Optimizing Pinwheel (50 points)

In this part, you will optimize pinwheel to achieve as low a CPE as possible. You should compile driver and then run it with the appropriate arguments to test your implementations.

For example, running driver with the supplied naive version (for pinwheel) generates the output shown below:

  $ ./driver

  Name: Harry Q. Bovik

  Email: bovik@nowhere.edu

  

  Pinwheel: Version = naive_pinwheel: Naive baseline implementation:

  im              64      128     256     512     1024    Mean

  Your CPEs       3.0     3.4     6.9     10.4    13.2

  Baseline CPEs   3.7     2.9     6.3     10.4    13.3

  Speedup         1.2     0.8     0.9     1.0     1.0     1.0

Some advice: Modern compilers on modern processors do a good job with even the “naive” variant of pinwheel. Still, you should be able to make some improvement to the original implementation.

Optimizing Motion (50 points)

In this part, you will optimize motion to achieve as low a CPE as possible.

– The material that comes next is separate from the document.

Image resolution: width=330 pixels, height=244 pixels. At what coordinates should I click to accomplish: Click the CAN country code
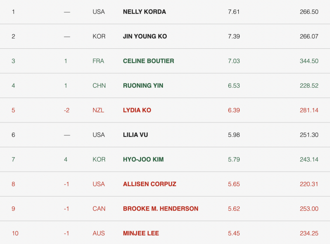click(x=99, y=209)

For example, running driver with the supplied naive version (for motion) generates the output shown below:

  $ ./driver

  

  Motion: Version = naive_motion: Naive baseline implementation:

  Dim             32      64      128     256     512     Mean

  Your CPEs       188.5   194.3   197.0   198.4   199.2

  Baseline CPEs   188.0   194.0   197.0   198.0   199.0

  Speedup         1.0     1.0     1.0     1.0     1.0     1.0

Some advice: A human reasoning about the motion code can arrive at a much bigger speedup compared to a modern compiler on a modern processor. The threshold for full credit in this case is much lower than you should be able to achieve.

Coding Rules

You may write any code you want, as long as it satisfies the following:

You can only modify code in "kernels.c". You are allowed to define macros, additional global variables, and other procedures in these files.

Evaluation

Your solutions for pinwheel and motion will each count for 50% of your grade. The score for each will be based on the following:

Hand In Instructions

When you have completed the lab, you will hand in one file, "kernels.c", that contains your solution. Use Canvas to hand in your work.

Good luck!